Well done for telling him you wouldn't have him back. Would a man who was seriously missing you, have his current fuckbuddy as his screens average? Of course not.

Wouldn't be surprised if he deliberately let's you see these messages in order to mess with your head either. By the sound of things (how you keep 'accidently' seeing his screen).

I would text him 'from now on, I will only communicate regarding essential issues such as childcare. I do not wish to 'remain friends' but hope we can be civil for the children's sake. You may reach me on this number regarding the kids when necessary of course. Regards - (you)".

Then follow that. No more 'he came to join us for tea' ect...

Pinkbonbon · 11/03/2023 15:49

*screenshot, not screens average

Anonymous94 · 11/03/2023 16:18

@Pinkbonbon i think he’s spiteful and he knows exactly what he’s doing and I’ve told him exactly what you said, from now on we only talk when it regards the kids. Blocked him on all social media and only have his mobile number. He was never meant to stay for tea but because he wanted to see our son on his way home from work, as food arrived he ordered something so he wouldn’t be the only one not eating. In hindsight I should have said that he can see him once I was home but I was trying to be remain relatively normal in front of our son. Never again. The strength it took me to say no to having him back because I couldn’t ever trust him again, to then break over seeing that, it just felt like all my hard work became undone.

OP posts:
Pinkbonbon · 11/03/2023 16:29

Yeah he's just an all round shit.
Still, he'll probably keep trying to crawl back/be relevant and you'll get lots more opportunities to - obviously not give a fuck.

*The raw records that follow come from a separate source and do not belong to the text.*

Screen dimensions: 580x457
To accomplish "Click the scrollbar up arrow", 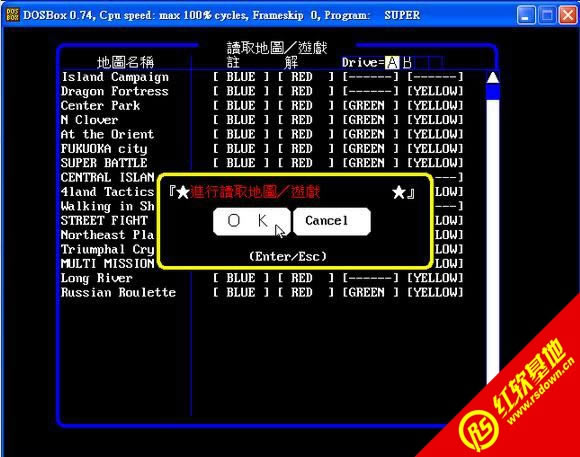I will tap(493, 77).
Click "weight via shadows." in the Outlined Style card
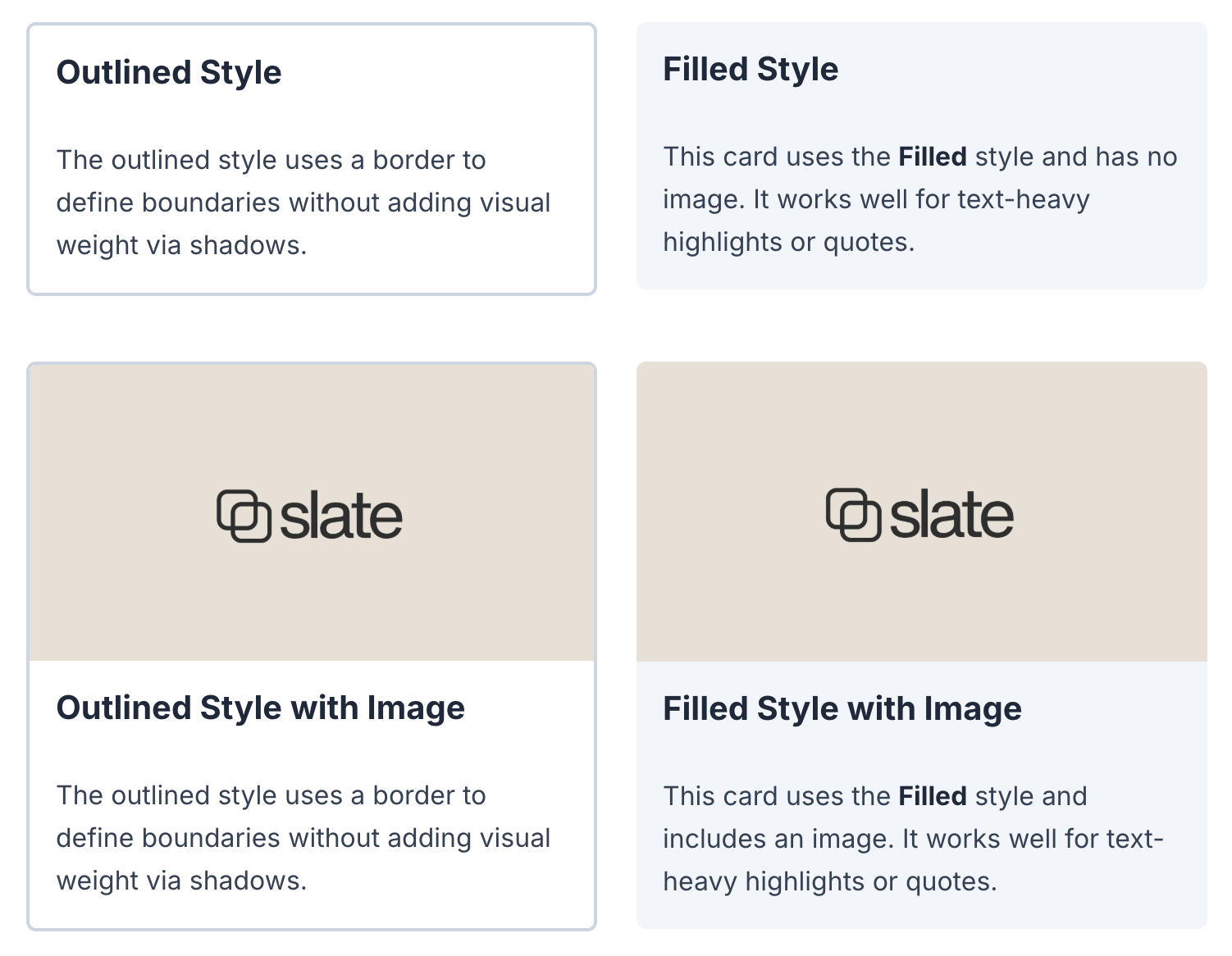 pos(181,245)
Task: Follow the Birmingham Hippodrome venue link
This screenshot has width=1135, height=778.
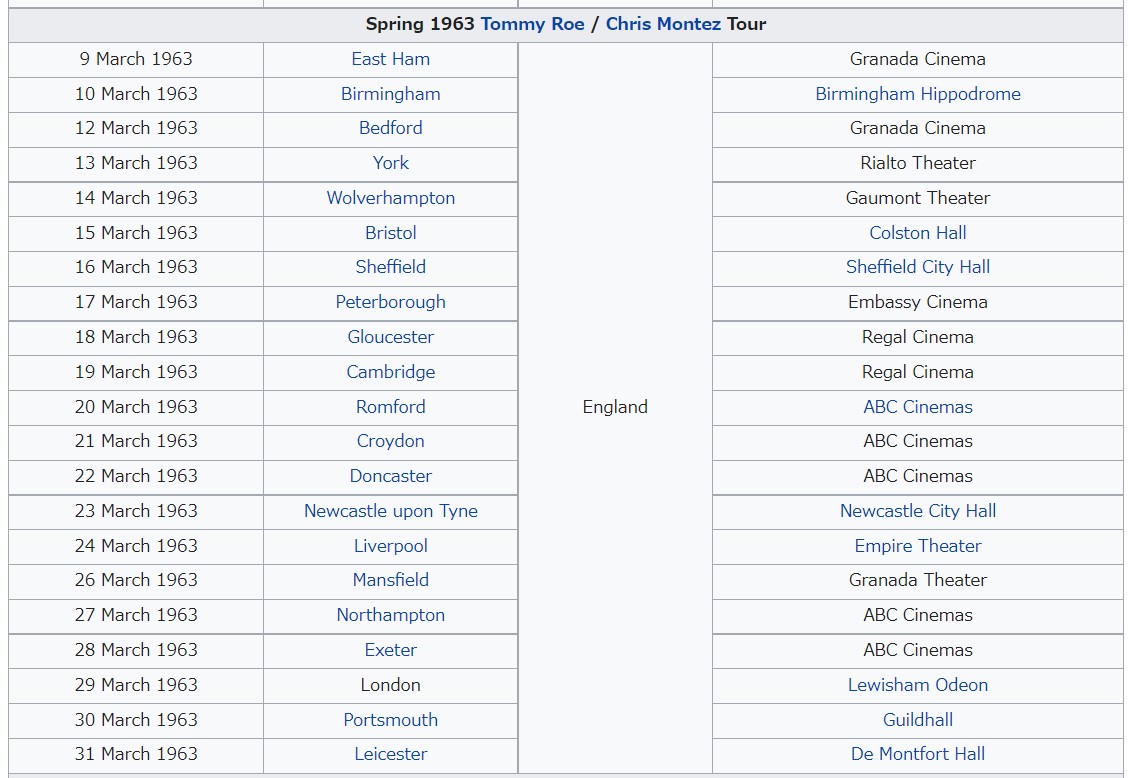Action: click(918, 94)
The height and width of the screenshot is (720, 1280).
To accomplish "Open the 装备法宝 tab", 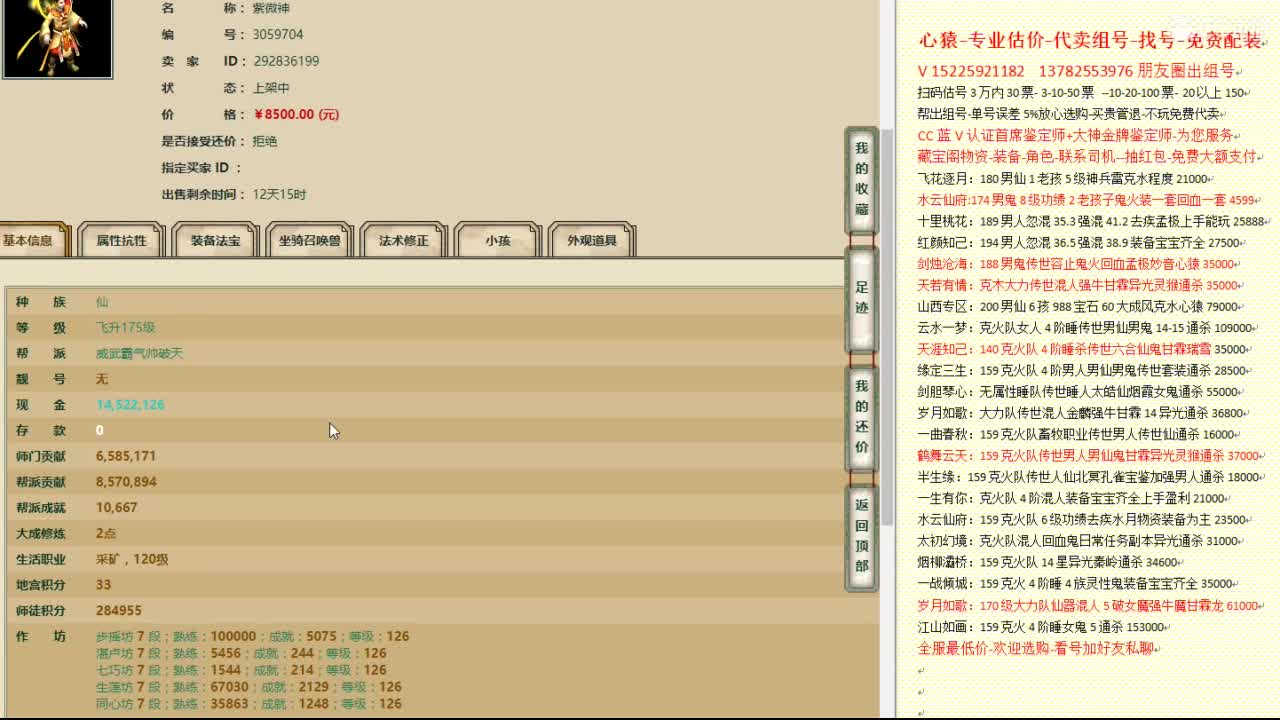I will click(x=215, y=240).
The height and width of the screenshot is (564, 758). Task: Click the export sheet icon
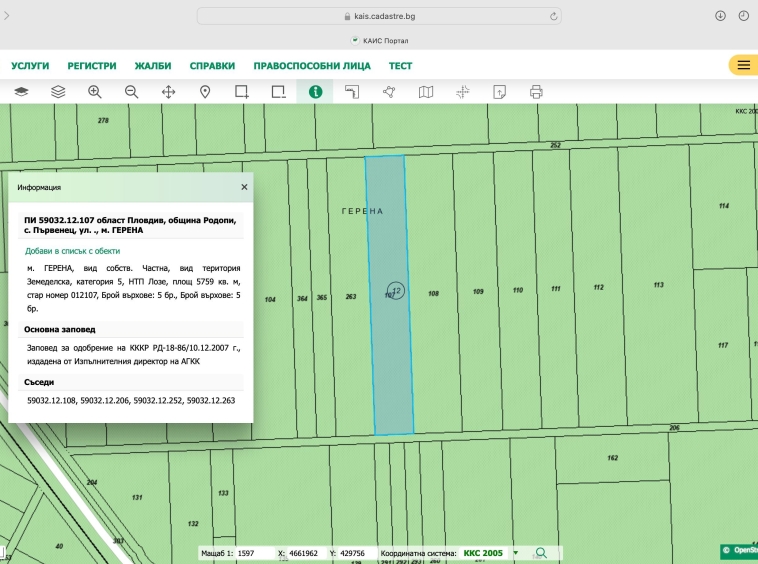point(499,91)
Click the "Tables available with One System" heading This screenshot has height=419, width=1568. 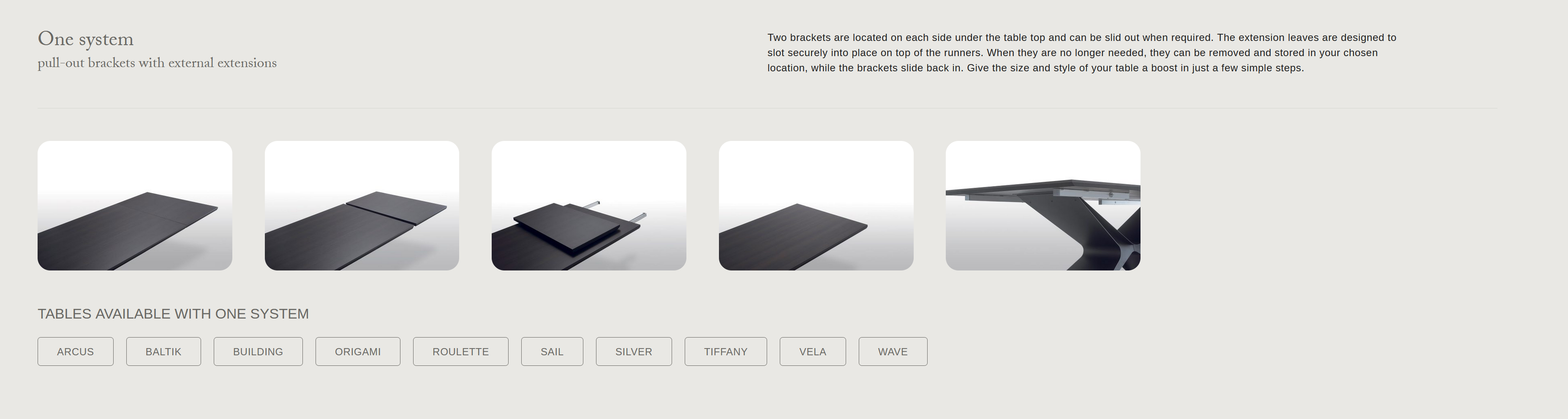click(x=174, y=314)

It's all new atm, be kind to yourself. And stay firm in no communication besides about the kids.

Have you got your own place so you don't need to worry about him coming into your home?

Anonymous94 · 11/03/2023 16:50

I live with my mum whilst I save for a house but he doesn’t just come round he only comes when he’s here to pick the kids up or drop them off. I just don’t understand how someone can want to fuck your head up more when they’ve already done enough to begin with.

OP posts:
Pinkbonbon · 11/03/2023 16:58

Some people just aren't nice people 🤷‍♀️
Some men get off on putting women against other women, to feed their ego.

Just try to look and sound like you couldn't give a shit whenever you have to see him. Like being around him bores the arse off you. Or like you've always got somewhere else to be ('must dash, byyyyyeee').

It'll get easier in time.

lopsey · 11/03/2023 19:13

The only thing that'll make you feel better is time. In time it will get easier and then one day you'll be in a place that is so much better and you wouldn't change what happened.
I know this doesn't help you right now and I'm sorry that you're going through this but it will get better

Alamax · 11/09/2023 16:52

I'm in the same situation. But we were only together a year. I ended it, he moved on very quickly. It was the hardest thing ever to find this out. I was shocked, hurt, it was so painful.

You will be up and down every hour of every day. You will keep on crying and trying to make sense of it.
I went for therapy for my anger issues and found journalling a really great tool. Keeping a diary of your thoughts and feelings led to me listing my interpretation of events, and his. What comes out on paper will surprise you and help you with time-lines, thoughts and feelings etc. At some point you will be able to draw a line over the whole thing and find the strength to move on.

I saw him 6 weeks later by accident, he was all over me. He wants out of his new relationship and back with me. But I can't keep the anger or blame out of our discussion and its driving us both crazy.

You look after you, and take care of your health. Get back into shape and be the best version of yourself. That's the greatest gift you can give yourself.

But watch out for him. When he senses your drawing away and getting strong and independent he'll be after you just to break you Ll over again.

Do all the things you wanted to that being with him prevented you from doing. Life is just too short.